PROBLEM TO SOLVE: Please restate, word for word, each line from the one containing "Open Photos in sidebar" through the end of the entries below.

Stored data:
****************************************
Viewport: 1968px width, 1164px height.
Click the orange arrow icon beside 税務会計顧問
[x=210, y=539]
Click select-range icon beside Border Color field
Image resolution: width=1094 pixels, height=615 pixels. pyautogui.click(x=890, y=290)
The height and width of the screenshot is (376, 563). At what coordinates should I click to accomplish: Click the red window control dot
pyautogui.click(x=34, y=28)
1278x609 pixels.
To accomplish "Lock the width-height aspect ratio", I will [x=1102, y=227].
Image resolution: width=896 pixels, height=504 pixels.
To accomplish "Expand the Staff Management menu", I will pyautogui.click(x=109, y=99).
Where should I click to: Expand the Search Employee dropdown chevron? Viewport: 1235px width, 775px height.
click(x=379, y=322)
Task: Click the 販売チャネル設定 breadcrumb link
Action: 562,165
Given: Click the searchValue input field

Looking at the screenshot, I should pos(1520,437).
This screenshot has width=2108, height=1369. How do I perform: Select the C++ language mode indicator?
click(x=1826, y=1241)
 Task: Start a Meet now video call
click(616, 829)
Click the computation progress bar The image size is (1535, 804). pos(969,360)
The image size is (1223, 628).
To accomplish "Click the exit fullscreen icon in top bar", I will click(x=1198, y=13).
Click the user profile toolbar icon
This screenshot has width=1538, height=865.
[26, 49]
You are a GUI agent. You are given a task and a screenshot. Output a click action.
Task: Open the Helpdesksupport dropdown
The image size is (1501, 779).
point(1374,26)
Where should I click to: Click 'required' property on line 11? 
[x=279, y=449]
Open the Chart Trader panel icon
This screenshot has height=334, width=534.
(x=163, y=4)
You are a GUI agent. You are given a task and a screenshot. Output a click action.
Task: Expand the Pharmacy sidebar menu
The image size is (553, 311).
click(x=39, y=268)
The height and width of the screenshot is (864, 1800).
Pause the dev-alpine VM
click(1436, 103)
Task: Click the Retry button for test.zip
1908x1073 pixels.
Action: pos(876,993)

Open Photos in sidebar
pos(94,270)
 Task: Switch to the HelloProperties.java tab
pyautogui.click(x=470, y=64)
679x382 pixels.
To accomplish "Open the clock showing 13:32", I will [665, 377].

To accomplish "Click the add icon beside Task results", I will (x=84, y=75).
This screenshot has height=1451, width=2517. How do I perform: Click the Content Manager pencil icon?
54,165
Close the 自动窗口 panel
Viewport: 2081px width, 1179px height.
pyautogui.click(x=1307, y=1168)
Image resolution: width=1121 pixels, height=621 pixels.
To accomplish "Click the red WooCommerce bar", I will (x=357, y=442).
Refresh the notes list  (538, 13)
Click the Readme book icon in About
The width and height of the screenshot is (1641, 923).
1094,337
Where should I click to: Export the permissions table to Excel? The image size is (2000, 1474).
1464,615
****************************************
SOLUTION BELOW:
Open Photos in sidebar
pos(94,270)
 Task: Switch to the HelloProperties.java tab
pyautogui.click(x=470, y=64)
679x382 pixels.
To accomplish "Open the clock showing 13:32", I will [665, 377].

To accomplish "Click the add icon beside Task results", I will (x=84, y=75).
This screenshot has height=1451, width=2517. How do I perform: Click the Content Manager pencil icon?
54,165
Close the 自动窗口 panel
Viewport: 2081px width, 1179px height.
pyautogui.click(x=1307, y=1168)
Image resolution: width=1121 pixels, height=621 pixels.
To accomplish "Click the red WooCommerce bar", I will (x=357, y=442).
Refresh the notes list  (538, 13)
Click the Readme book icon in About
The width and height of the screenshot is (1641, 923).
1094,337
Where should I click to: Export the permissions table to Excel? The image size is (2000, 1474).
1464,615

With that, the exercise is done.